Isolation Levels

An isolation level represents a particular locking strategy employed in the database system to improve data consistency. The higher the isolation level, the more complex the locking strategy behind it. The isolation level provided by the database determines whether a transaction will encounter the following behaviors in data consistency:

Table B-1 Data Read Behaviors
Dirty reads	User 1 modifies a row. User 2 reads the same row before User 1 commits. User 1 performs a rollback. User 2 has read a row that has never really existed in the database. User 2 may base decisions on false data.
Non-repeatable reads	User 1 reads a row but does not commit. User 2 modifies or deletes the same row and then commits. User 1 rereads the row and finds it has changed (or has been deleted).
Phantom reads	User 1 uses a search condition to read a set of rows but does not commit. User 2 inserts one or more rows that satisfy this search condition, then commits. User 1 rereads the rows using the search condition and discovers rows that were not present before.

Isolation levels represent the database system's ability to prevent these behaviors. The American National Standards Institute (ANSI) defines four isolation levels:

Read uncommitted (0)

Read committed (1)

Repeatable read (2)

Serializable (3)

In ascending order (0-3), these isolation levels provide an increasing amount of data consistency to the transaction. At the lowest level, all three behaviors can occur. At the highest level, none can occur. The success of each level in preventing these behaviors is due to the locking strategies that they employ, which are as follows:

Table B-2 Isolation Levels
Read uncommitted (0)	Locks are obtained on modifications to the database and held until end of transaction (EOT). Reading from the database does not involve any locking.
Read committed (1)	Locks are acquired for reading and modifying the database. Locks are released after reading, but locks on modified objects are held until EOT.
Repeatable read (2)	Locks are obtained for reading and modifying the database. Locks on all modified objects are held until EOT. Locks obtained for reading data are held until EOT. Locks on non-modified access structures (such as indexes and hashing structures) are released after reading.
Serializable (3)	A lock is placed on the affected rows of the DataSet until EOT. All access structures that are modified, and those used by the query, are locked until EOT.

Table B-3 shows what data consistency behaviors can occur at each isolation level.

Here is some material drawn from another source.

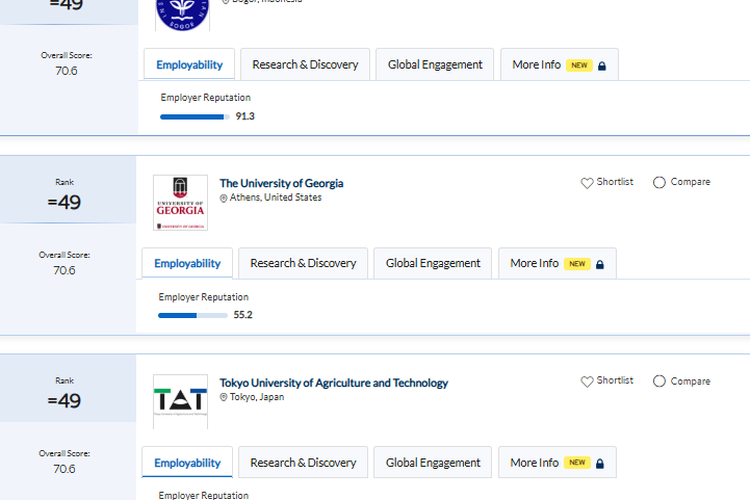Shortlist Tokyo University of Agriculture heart icon
This screenshot has height=500, width=750.
[x=587, y=381]
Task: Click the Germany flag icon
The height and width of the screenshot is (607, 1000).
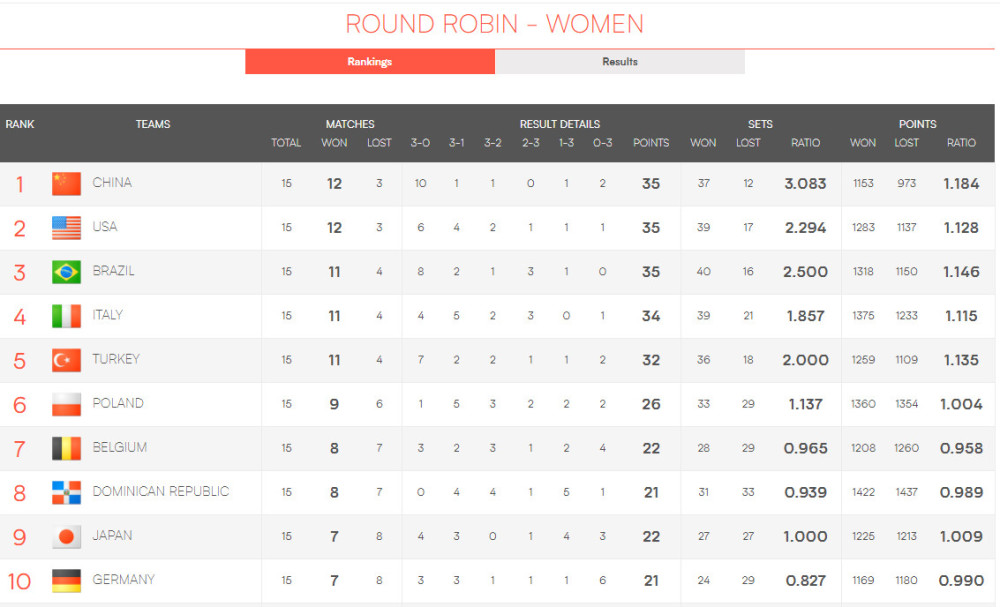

Table B-3 Isolation Levels and Data Consistency
Level	Dirty Read	Nonrepeatable Read	Phantom Read
0, Read uncommitted	Yes	Yes	Yes
1, Read committed	No	Yes	Yes
2, Repeatable read	No	No	Yes
3, Serializable	No	No	No

Although higher isolation levels provide better data consistency, this consistency can be costly in terms of the concurrency provided to individual users. Concurrency is the ability of multiple users to access and modify data simultaneously. As isolation levels increase, so does the chance that the locking strategy used will create problems in concurrency.

Put another way: The higher the isolation level, the more locking involved, and the more time users may spend waiting for data to be freed by another user. Because of this inverse relationship between isolation levels and concurrency, you must consider how people use the database before choosing an isolation level. You must weigh the trade-offs between data consistency and concurrency, and decide which is more important.